There is a couple of reports about lockup in ldsem_down_read() without anyone holding write end of ldisc semaphore: lkml.kernel.org/r/20171121132855.ajdv4k6swzhvktl6@wfg-t540p.sh.intel.com lkml.kernel.org/r/20180907045041.GF1110@shao2-debian
They all looked like a missed wake up. I wasn't lucky enough to reproduce it, but it seems like reader on another CPU can miss waiter->task update and schedule again, resulting in indefinite (MAX_SCHEDULE_TIMEOUT) sleep.
Make sure waked up reader will see waiter->task == NULL.
Cc: stable@vger.kernel.org Cc: Greg Kroah-Hartman gregkh@linuxfoundation.org Cc: Jiri Slaby jslaby@suse.com Cc: Peter Zijlstra peterz@infradead.org Cc: "Paul E. McKenney" paulmck@linux.vnet.ibm.com Reported-by: kernel test robot rong.a.chen@intel.com Signed-off-by: Dmitry Safonov dima@arista.com --- drivers/tty/tty_ldsem.c | 4 +++- 1 file changed, 3 insertions(+), 1 deletion(-)
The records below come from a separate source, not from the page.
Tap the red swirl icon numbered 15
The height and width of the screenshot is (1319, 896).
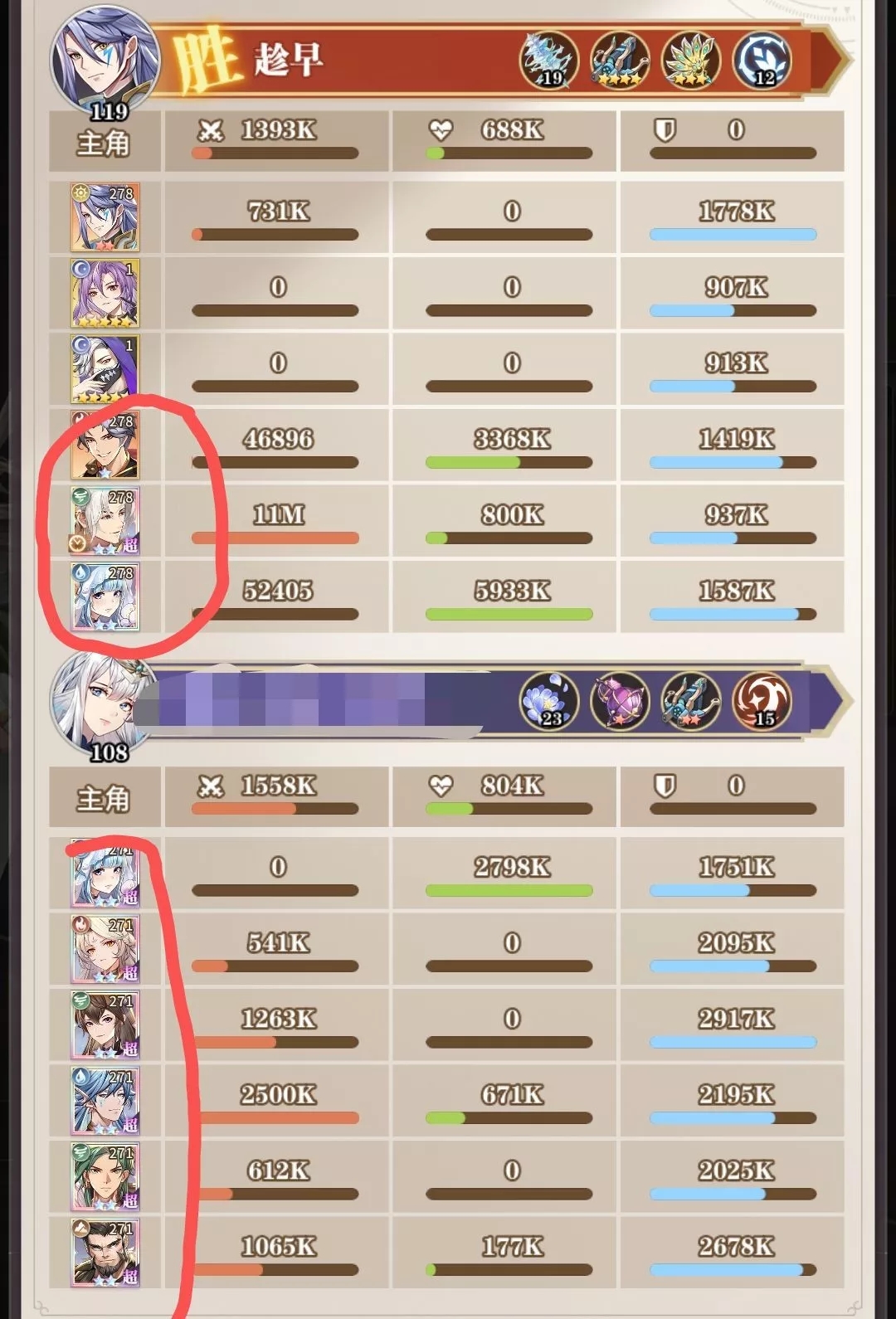pyautogui.click(x=762, y=701)
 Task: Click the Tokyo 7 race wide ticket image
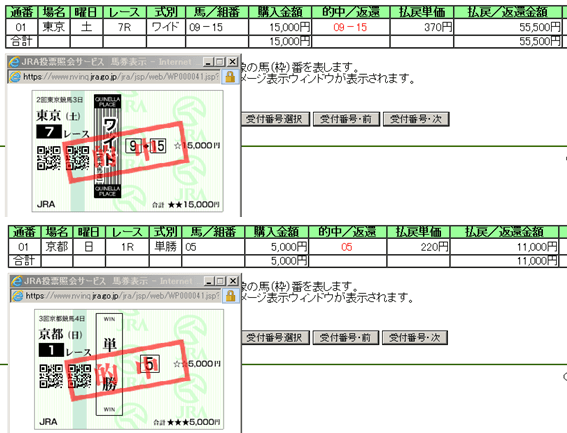coord(128,151)
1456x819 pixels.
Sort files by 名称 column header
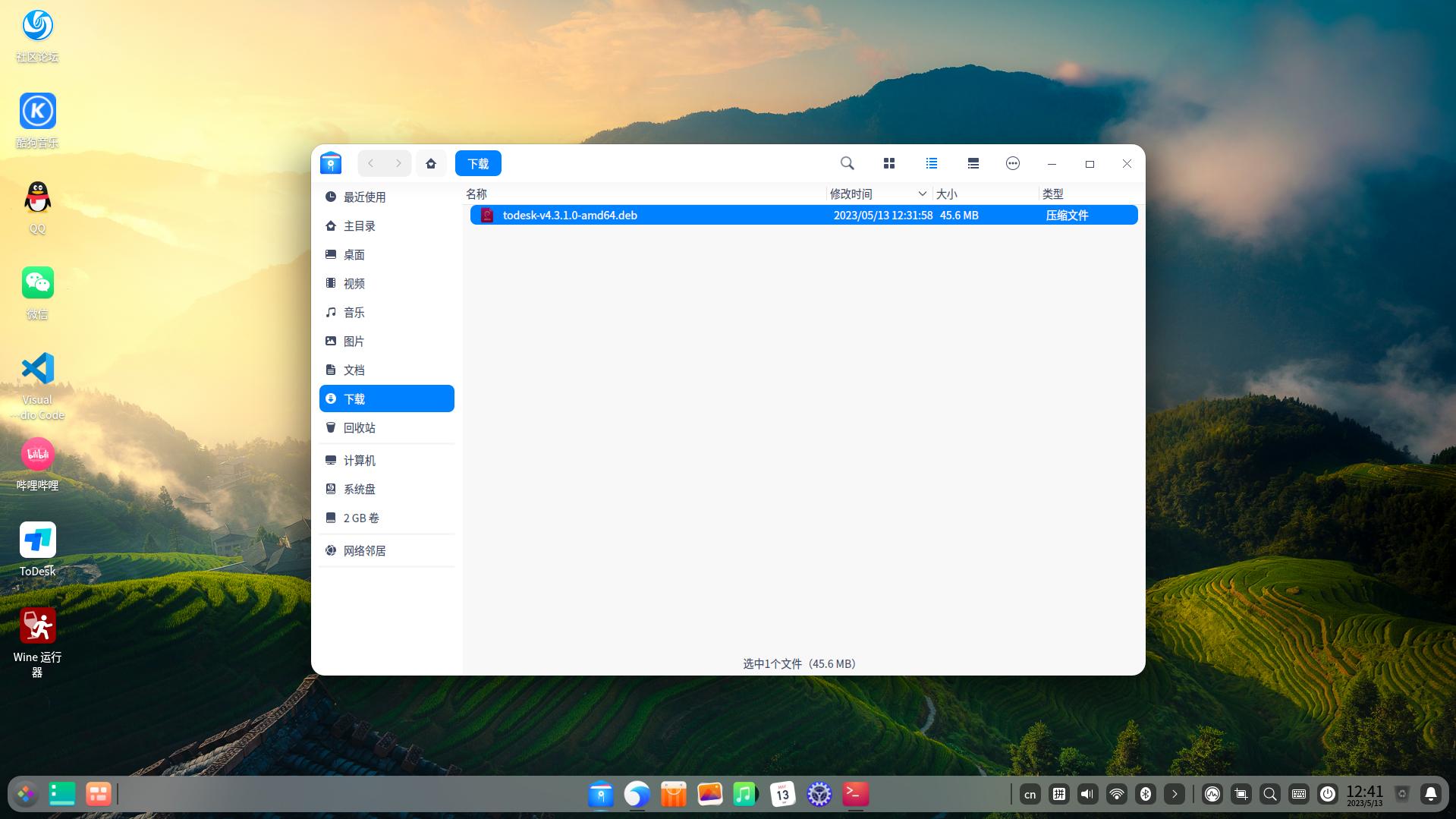476,194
diff --git a/drivers/tty/tty_ldsem.c b/drivers/tty/tty_ldsem.c index 0c98d88f795a..832accbbcb6d 100644 --- a/drivers/tty/tty_ldsem.c +++ b/drivers/tty/tty_ldsem.c @@ -118,6 +118,8 @@ static void __ldsem_wake_readers(struct ld_semaphore *sem) tsk = waiter->task; smp_mb(); waiter->task = NULL; + /* Make sure down_read_failed() will see !waiter->task update */ + smp_wmb(); wake_up_process(tsk); put_task_struct(tsk); } @@ -217,7 +219,7 @@ down_read_failed(struct ld_semaphore *sem, long count, long timeout) for (;;) { set_current_state(TASK_UNINTERRUPTIBLE);
- if (!waiter.task) + if (!READ_ONCE(waiter.task)) break; if (!timeout) break;